People Carries A Few Hundred Types Of Bacteria.
If you were to thrash from vegetarianism to meat-eating, or vice-versa, chances are the formula of your gut bacteria would also undergo a big change, a altered study suggests. The research, published Dec 11, 2013 in the annual Nature, showed that the number and kinds of bacteria - and even the way the bacteria behaved - changed within a daytime of switching from a normal diet to eating either animal- or plant-based foods exclusively. "Not only were there changes in the plenteousness of different bacteria, but there were changes in the kinds of genes that they were expressing and their activity," said swot author Lawrence David, an assistant professor at the Institute for Genome Sciences and Policy at Duke University.
Trillions of bacteria last in each person's gut. They're thought to play a impersonation in digestion, immunity and possibly even body weight. The study suggests that this bacterial community and its genes - called the microbiome - are extraordinarily limber and capable of responding swiftly to whatever is coming its way. "The strip microbiome is potentially quite sensitive to what we eat. And it is receptive on time scales shorter than had previously been thought, however, that it's hard to rag out exactly what that might mean for human health.
Another expert agreed. "It's nice to have some solid fact now that these types of significant changes in diet can impact the gut microflora in a significant way," said Jeffrey Cirillo, a professor of microbial and molecular pathogenesis at the Texas Aandamp;M Health Science Center College of Medicine in Bryan, Texas. "That's very trim to see, and it's very rapid. It's surprising how smart the changes can occur".

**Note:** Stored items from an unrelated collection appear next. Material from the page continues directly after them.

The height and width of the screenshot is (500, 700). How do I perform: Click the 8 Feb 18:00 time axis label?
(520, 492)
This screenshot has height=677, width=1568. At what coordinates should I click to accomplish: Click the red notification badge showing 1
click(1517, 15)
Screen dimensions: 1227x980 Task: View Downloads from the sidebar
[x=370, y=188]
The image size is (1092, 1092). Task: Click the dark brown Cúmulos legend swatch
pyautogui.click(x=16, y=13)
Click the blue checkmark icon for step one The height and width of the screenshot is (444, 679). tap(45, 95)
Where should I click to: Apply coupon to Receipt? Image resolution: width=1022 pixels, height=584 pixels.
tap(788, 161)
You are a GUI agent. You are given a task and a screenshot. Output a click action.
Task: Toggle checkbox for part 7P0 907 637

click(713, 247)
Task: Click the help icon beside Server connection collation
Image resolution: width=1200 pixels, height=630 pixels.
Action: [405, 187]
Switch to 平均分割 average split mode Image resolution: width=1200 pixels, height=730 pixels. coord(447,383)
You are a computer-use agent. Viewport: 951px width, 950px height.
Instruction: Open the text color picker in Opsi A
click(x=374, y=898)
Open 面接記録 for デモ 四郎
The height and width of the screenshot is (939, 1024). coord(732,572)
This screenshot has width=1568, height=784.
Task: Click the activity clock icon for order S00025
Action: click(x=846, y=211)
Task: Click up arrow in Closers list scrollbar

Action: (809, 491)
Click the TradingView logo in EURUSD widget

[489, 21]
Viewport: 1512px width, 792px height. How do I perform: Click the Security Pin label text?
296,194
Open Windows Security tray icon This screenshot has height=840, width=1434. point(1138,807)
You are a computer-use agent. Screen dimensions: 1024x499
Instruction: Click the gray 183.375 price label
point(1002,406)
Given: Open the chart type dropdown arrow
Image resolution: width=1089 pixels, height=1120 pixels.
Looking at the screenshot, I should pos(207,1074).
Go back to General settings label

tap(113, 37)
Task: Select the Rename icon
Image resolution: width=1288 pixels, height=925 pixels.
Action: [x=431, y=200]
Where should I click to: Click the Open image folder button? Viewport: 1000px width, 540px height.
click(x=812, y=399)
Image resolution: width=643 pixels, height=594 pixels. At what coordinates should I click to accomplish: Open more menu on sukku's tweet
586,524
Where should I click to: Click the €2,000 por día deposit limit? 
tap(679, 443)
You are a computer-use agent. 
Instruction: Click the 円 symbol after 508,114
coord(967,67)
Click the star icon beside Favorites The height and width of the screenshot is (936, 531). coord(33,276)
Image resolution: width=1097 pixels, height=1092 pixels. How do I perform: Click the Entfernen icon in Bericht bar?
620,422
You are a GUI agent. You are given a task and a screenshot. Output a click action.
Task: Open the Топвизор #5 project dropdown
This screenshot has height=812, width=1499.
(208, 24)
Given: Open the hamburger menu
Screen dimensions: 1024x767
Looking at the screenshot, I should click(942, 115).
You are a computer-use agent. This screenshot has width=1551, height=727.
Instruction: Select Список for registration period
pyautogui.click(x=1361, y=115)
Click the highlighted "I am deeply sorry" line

Cirillo said it was also intriguing how close to the microbiome seemed to recover. The workroom found that gut bacteria were back to business as usual about a day after people stopped eating the experimental diet. For the study, researchers recruited six men and four women between the ages of 21 and 33. For the prime four days of the study, they ate their usual diets.
For the next five days, they switched to eating either all plant-based or all animal-based foods. They then went back to their sane eating habits before switching to the other abstain pattern. The animal-based intake resulted in the biggest changes to gut bacteria. It spurred the cultivation of 22 species of bacteria, while only three bacterial species became more excrescent in the plant-based diet.
The researchers don't fully understand what the shifts mean, but some made sense. For example, several types of bacteria that became more widespread with the animal-based diet are good at resisting bile acids. The liver makes bile to ease break down fat. Another kidney of bacteria, which became more common in the plant-based diet, is thought to be sensitive to fiber intake. The researchers speculated that the bacterial shifts might detail why fatty diets have been linked to diseases like Crohn's and ulcerative colitis as explained here. More studies are needed, however, before they can foretell for sure.